Wi-Fi 8: Stability Over Speed

Unlike previous generations that chased ever-higher gigabit speeds, Wi-Fi 8 focuses on something more practical: reliability. The new standard isn’t designed to make your downloads faster; it’s designed to make your connection more stable, with reduced latency, increased throughput, and better efficiency between devices.
This shift reflects changing priorities. As we fill our homes with dozens of connected devices and rely on cloud services for everything from work to entertainment, connection drops and buffering become increasingly intolerable. Wi-Fi 8 aims to deliver the high speeds and bandwidth of Wi-Fi 7, but with improved power efficiency and better peer-to-peer communication. It’s also better at maintaining fast, stable connections when users are moving devices around or moving them further from the router.

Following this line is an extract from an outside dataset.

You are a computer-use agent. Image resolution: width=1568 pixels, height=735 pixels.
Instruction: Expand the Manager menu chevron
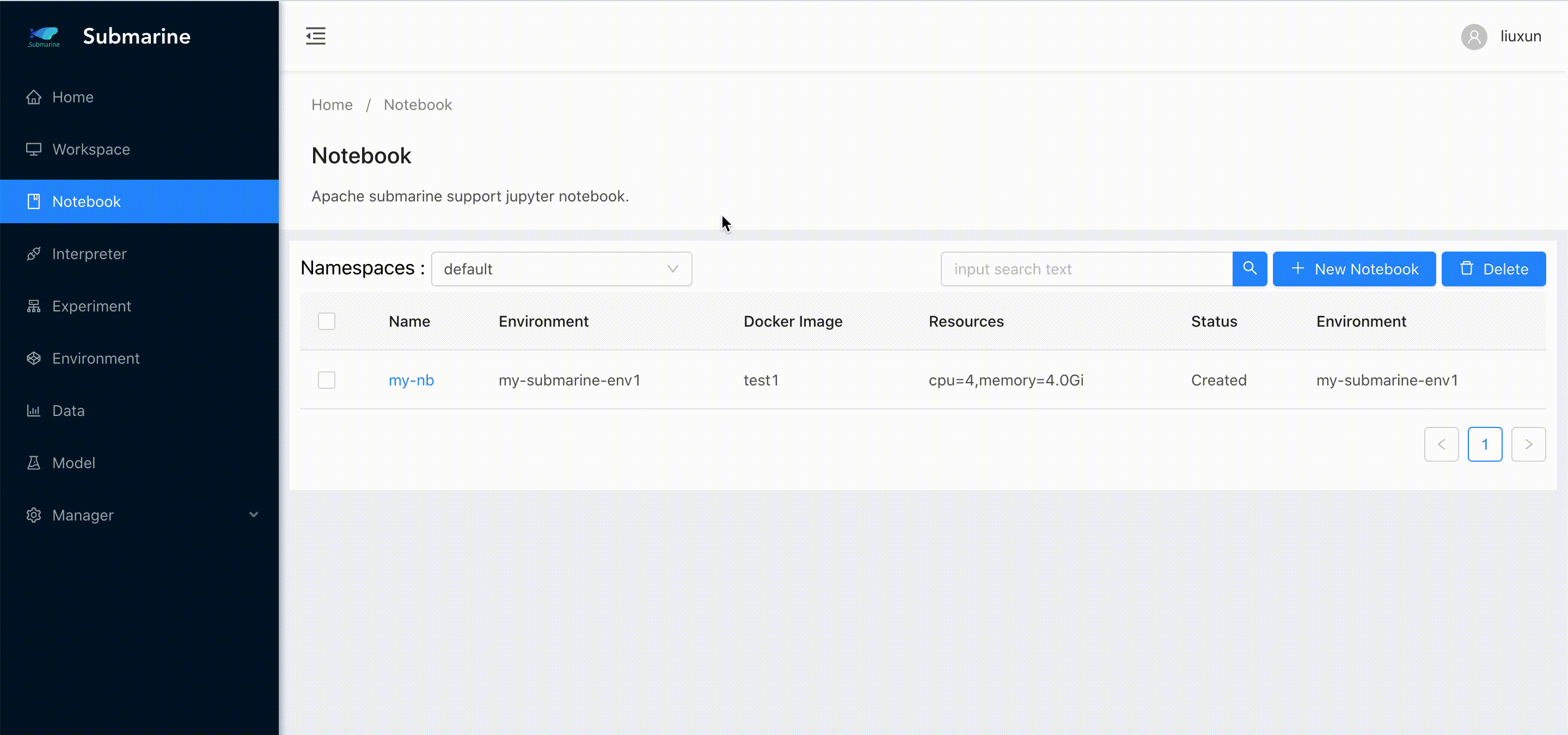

Asus debuted a concept router, the ROG NeoCore, at CES 2026, promising to sell its first set of Wi-Fi 8-compatible home routers and mesh systems by the end of the year. Broadcom announced a new APU and dual-band radios designed for Wi-Fi 8 routers, while MediaTek introduced its new Filogic 8000 chip to power compatible devices.
For AI applications, this reliability is crucial. As LitePoint notes in their analysis, AI experiences quickly fail when data transmission becomes unpredictable. Many emerging AI applications are latency-sensitive, from real-time translation to predictive navigation and contextual assistance. Even small reductions in round-trip latency can make AI feel more immediate, more personal, and more trustworthy.
There’s a catch, of course. Like Wi-Fi 7 and 6 before it, gaining access to all these benefits will require compatible devices—a Wi-Fi 8 enabled smartphone and laptop, along with a router that supports the technology. And you’ll need a fairly high-speed internet connection to start with; no amount of fancy Wi-Fi hardware will speed up a slow connection.
For most of us, Wi-Fi 8 isn’t a reason to rush out and replace our equipment. But for the industry, it represents a maturation of wireless thinking—a recognition that speed alone isn’t enough. Connection quality matters more.